Saved entries:
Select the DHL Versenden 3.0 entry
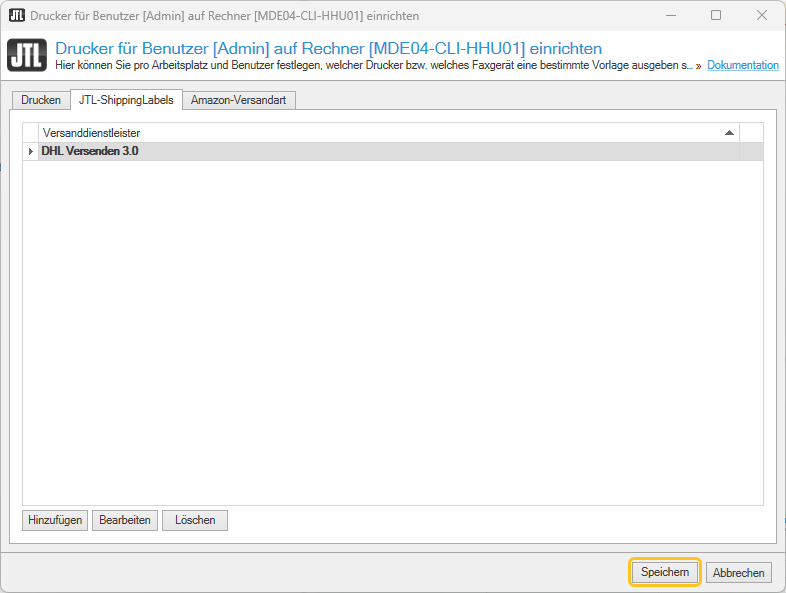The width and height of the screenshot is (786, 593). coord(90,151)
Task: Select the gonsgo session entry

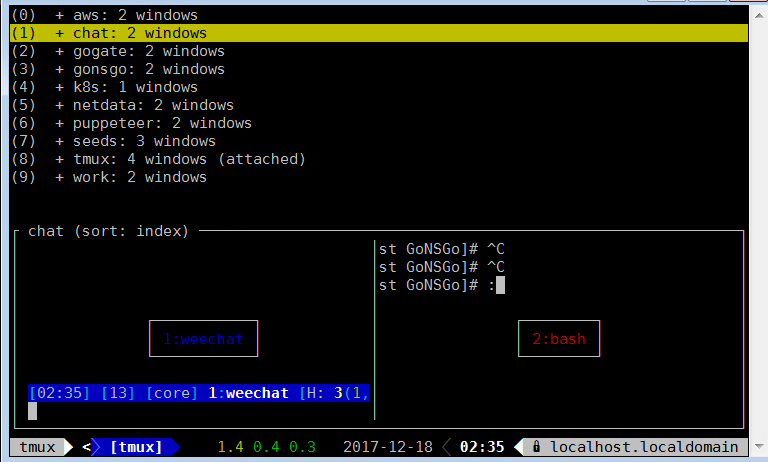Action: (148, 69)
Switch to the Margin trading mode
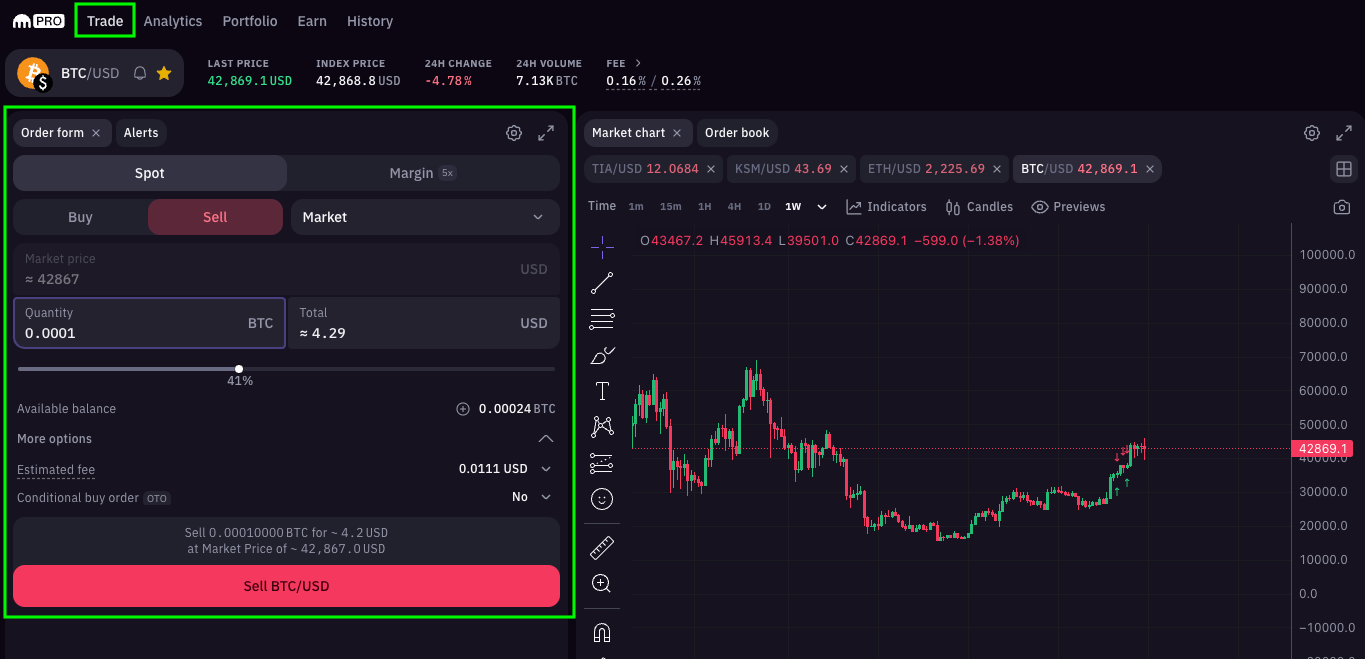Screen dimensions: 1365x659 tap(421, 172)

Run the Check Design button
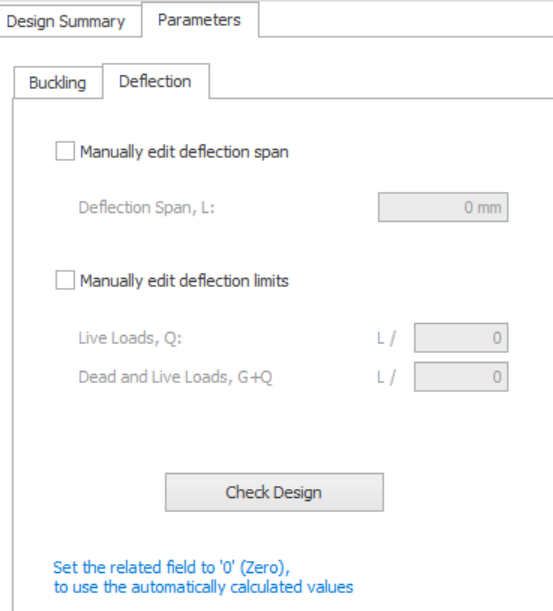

Your assignment: Please return the lines above exactly, with the pictures omitted.

Solution to this exercise:
Select the DHL Versenden 3.0 entry
The width and height of the screenshot is (786, 593). coord(90,151)
Task: Select the gonsgo session entry

Action: (148, 69)
Switch to the Margin trading mode
Screen dimensions: 1365x659 tap(421, 172)

Run the Check Design button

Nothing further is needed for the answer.